Since its inception, the New York City Ballet has had close ties with the Royal Danish Ballet, which I saw recently at Copenhagen's Royal Theatre in a week devoted to the performance of five ballets by its marvelous nineteenth-century choreographer August Bournonville. The most obvious connection between the two companies lies in the NYCB's annexing Denmark's world-class male dancers -- among them, over the years, Peter Martins, Ib Andersen, and Nikolaj Hübbe -- as well as the influential RDB instructor Stanley Williams. Today, however, the connection between the two institutions also lies in a shared predicament.
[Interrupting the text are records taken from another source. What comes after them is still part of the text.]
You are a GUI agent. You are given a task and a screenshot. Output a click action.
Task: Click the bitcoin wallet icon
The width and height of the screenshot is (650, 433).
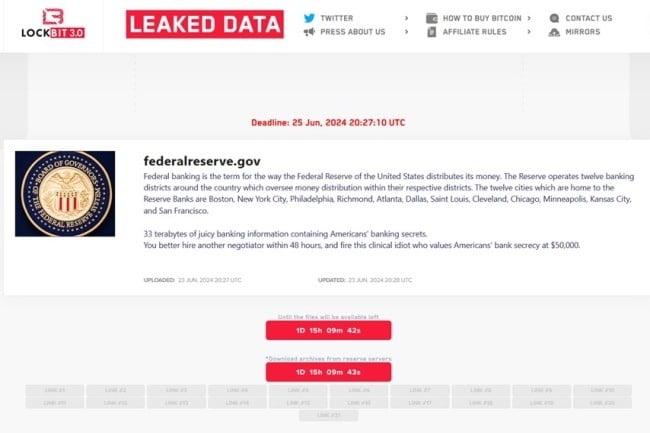click(x=431, y=18)
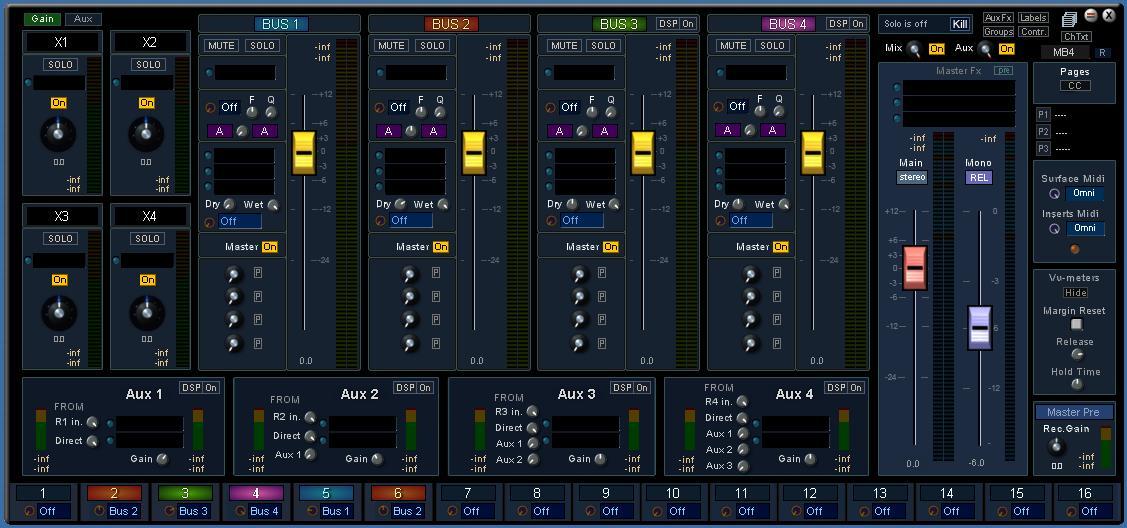
Task: Switch to the Aux tab
Action: click(83, 19)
Each company faces a dilemma -- and perhaps loss of faith -- concerning the custodianship of its incomparable inheritance.
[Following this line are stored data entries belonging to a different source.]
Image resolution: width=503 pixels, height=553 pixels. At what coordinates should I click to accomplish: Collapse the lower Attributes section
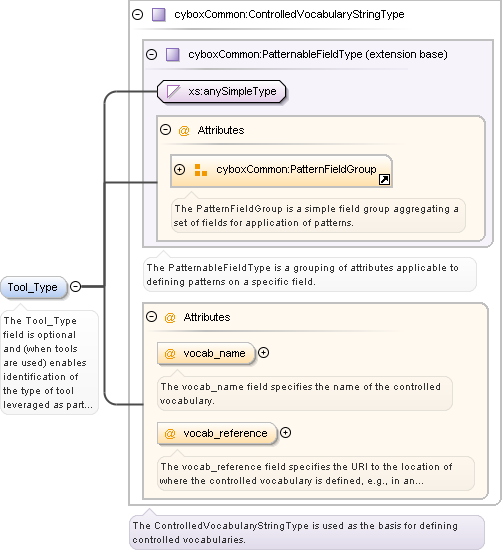pos(151,316)
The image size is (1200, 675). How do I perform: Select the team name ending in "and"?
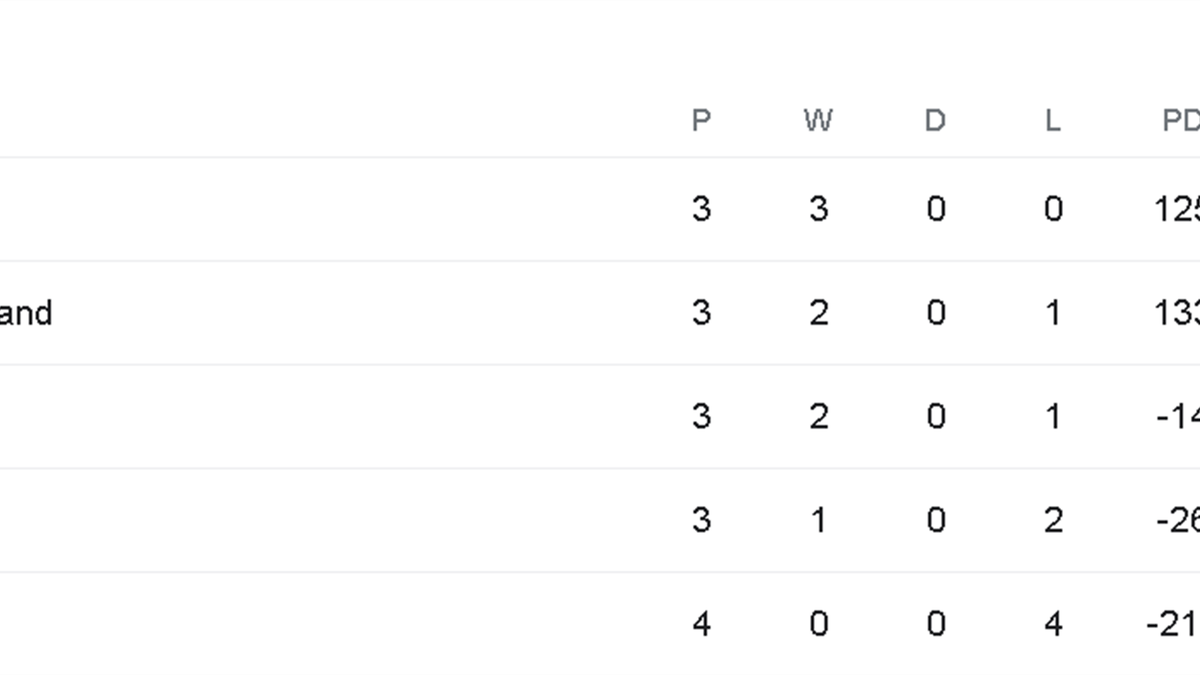pos(26,313)
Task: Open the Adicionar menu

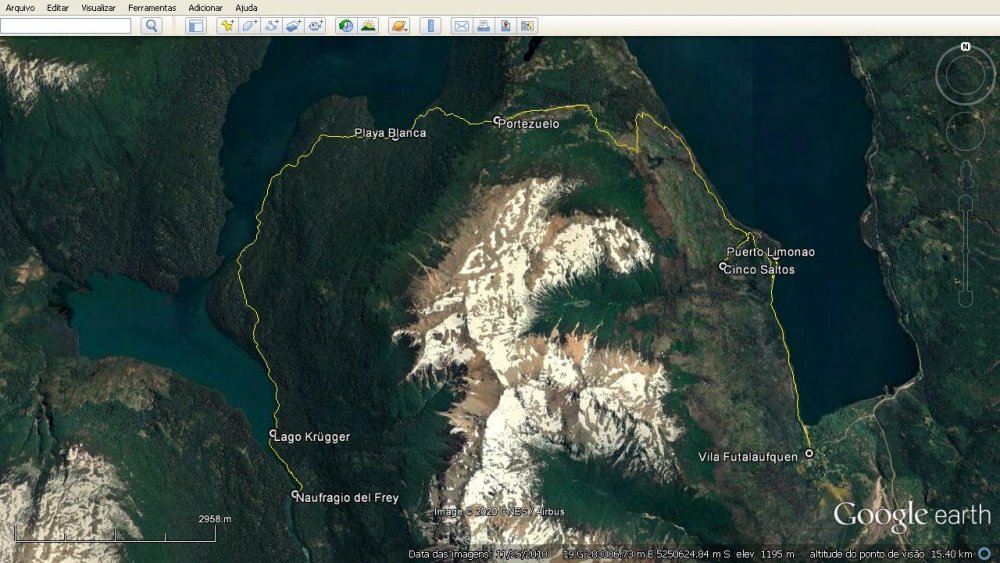Action: pyautogui.click(x=205, y=8)
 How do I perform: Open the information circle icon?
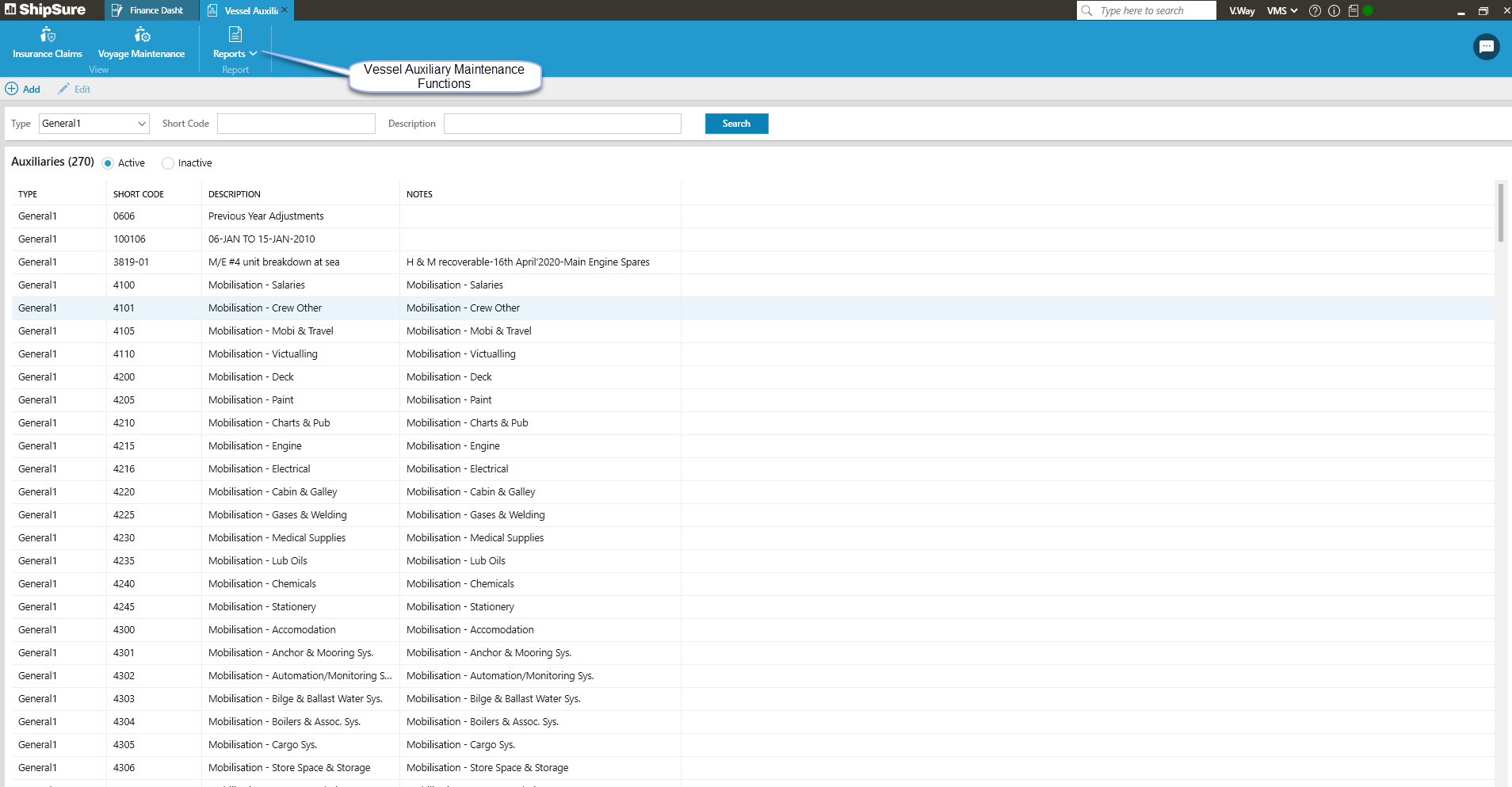1334,11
Just as Peter Martins, in his current role as head of the NYCB, declares in a curtain speech, "This is Balanchine's house," the RDB pays nervous lip service to Bournonville -- the surviving ballets and their unique, ingratiating style -- all the while neglecting or misrepresenting both. RDB dancers, native as well as foreign imports, are not regularly schooled in the style, and there are no longer people who know how to mount the surviving ballets with authority and élan. Unfortunate shifts in leadership at the RDB have aggravated the erosion, while the Danes' fatal desire to perceive themselves and to be perceived as forward-looking has resulted in a reversal of the adage "If you can dance Bournonville, you can dance everything." Today one looks regretfully at the Royal Danish Ballet and says, "If you dance everything, you can't dance Bournonville."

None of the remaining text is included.